A explicação é dada pelo investigador do «Woods Hole Oceanographic Institution», Ken Buesseler, que dá um exemplo: se nadássemos todos os dias, durante um ano, nas águas de Vancouver, isso representaria uma dose de radiação mil vezes menor que um raio-X. No entanto, o mesmo cientista alerta para a propagação gradual da radiação para outras praias da América do Norte.

«Prevendo a disseminação da radiação, torna-se mais complexo quanto mais próximo está da costa»
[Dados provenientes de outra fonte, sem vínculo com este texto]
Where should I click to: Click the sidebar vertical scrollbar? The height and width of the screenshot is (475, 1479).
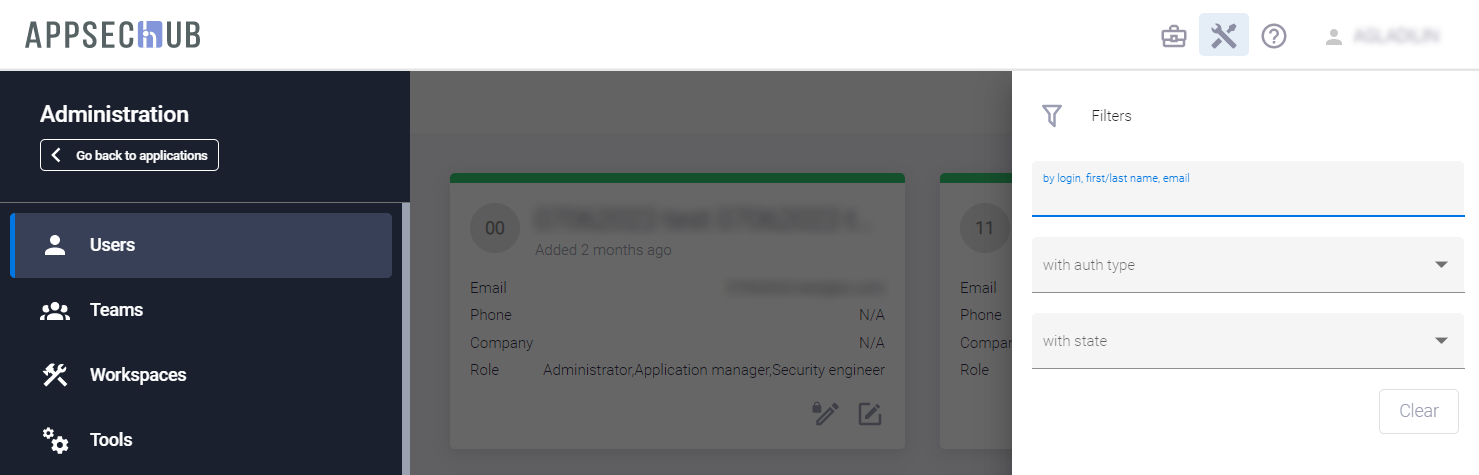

Os testes realizados no Japão logo após o desastre evidenciaram que em cada metro cúbico havia 50 milhões de becquerel (unidade de medida de radioatividade). A amostra da água em Ucluelet continha 1,4 becquerel de césio-134 por metro cúbico e 5,8 becquerel de césio-137.

Foi em março de 2011 que um terramoto e um tsunami atingiram a estação nuclear de Fukushima, forçando a saída de mais de 160 mil pessoas da cidade e contaminando a água, o ar e a terra, sendo o pior desastre nuclear do mundo desde Chernobyl, em 1986.